Screen-element location records:
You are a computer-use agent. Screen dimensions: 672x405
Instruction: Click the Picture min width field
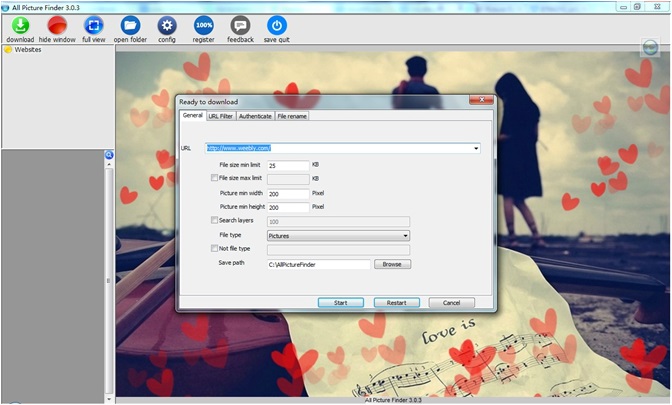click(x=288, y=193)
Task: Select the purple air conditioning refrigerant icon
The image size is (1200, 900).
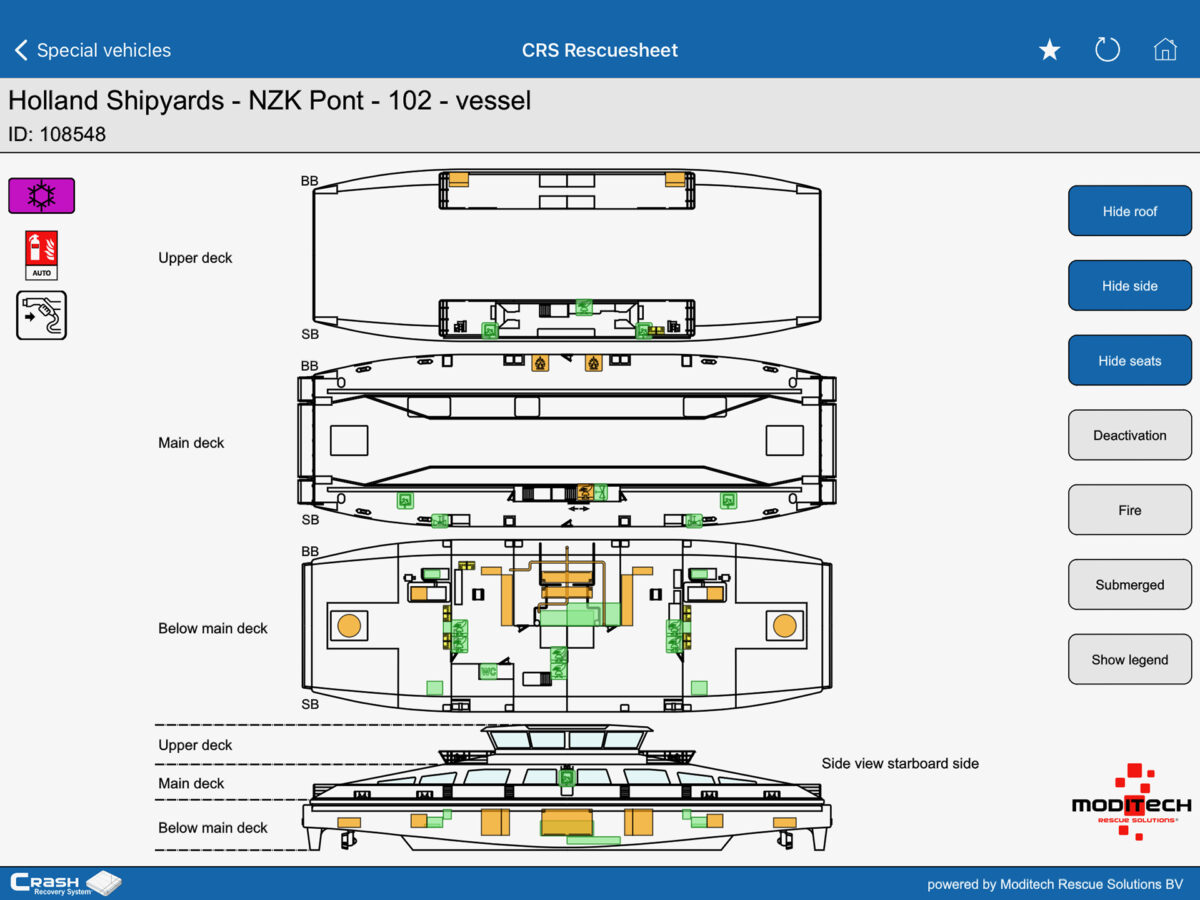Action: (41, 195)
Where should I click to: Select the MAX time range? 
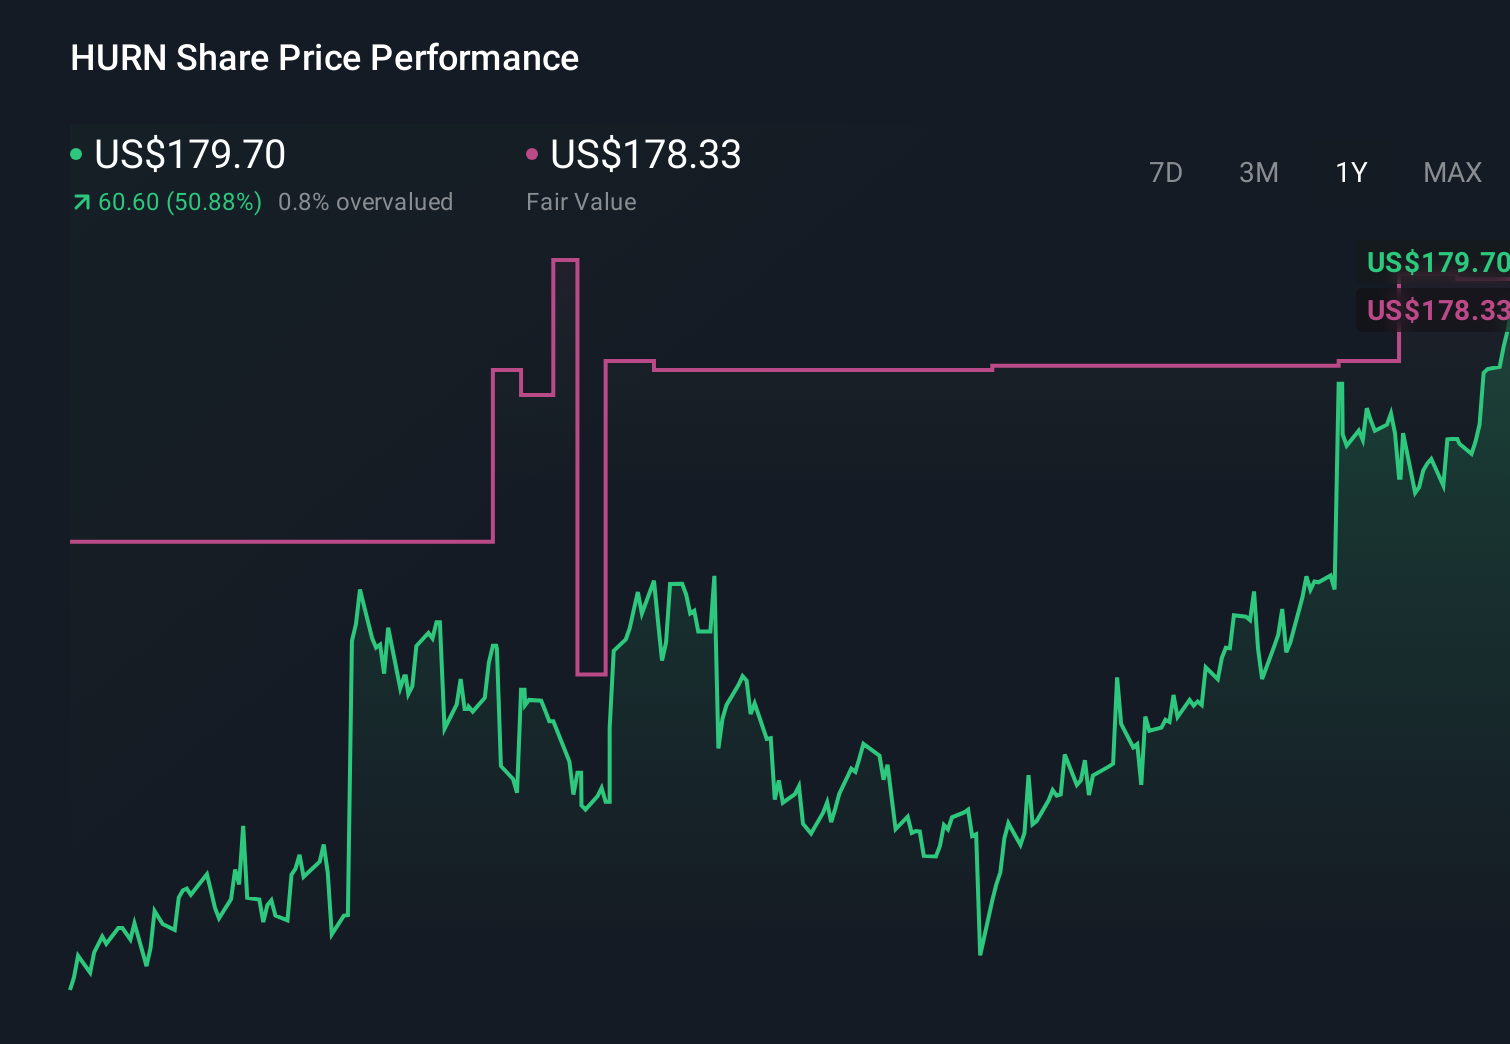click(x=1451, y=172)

* Exercise objective *
Please put these records into a numbered list, skipping any blank lines and leaving out the pictures.

* Full solution *
1. You are a computer-use agent. Screen dimensions: 672x405
2. Instruction: Click the Picture min width field
3. click(x=288, y=193)
4. Task: Select the purple air conditioning refrigerant icon
5. The image size is (1200, 900).
6. Action: (41, 195)
7. Where should I click to: Select the MAX time range? 
8. click(x=1451, y=172)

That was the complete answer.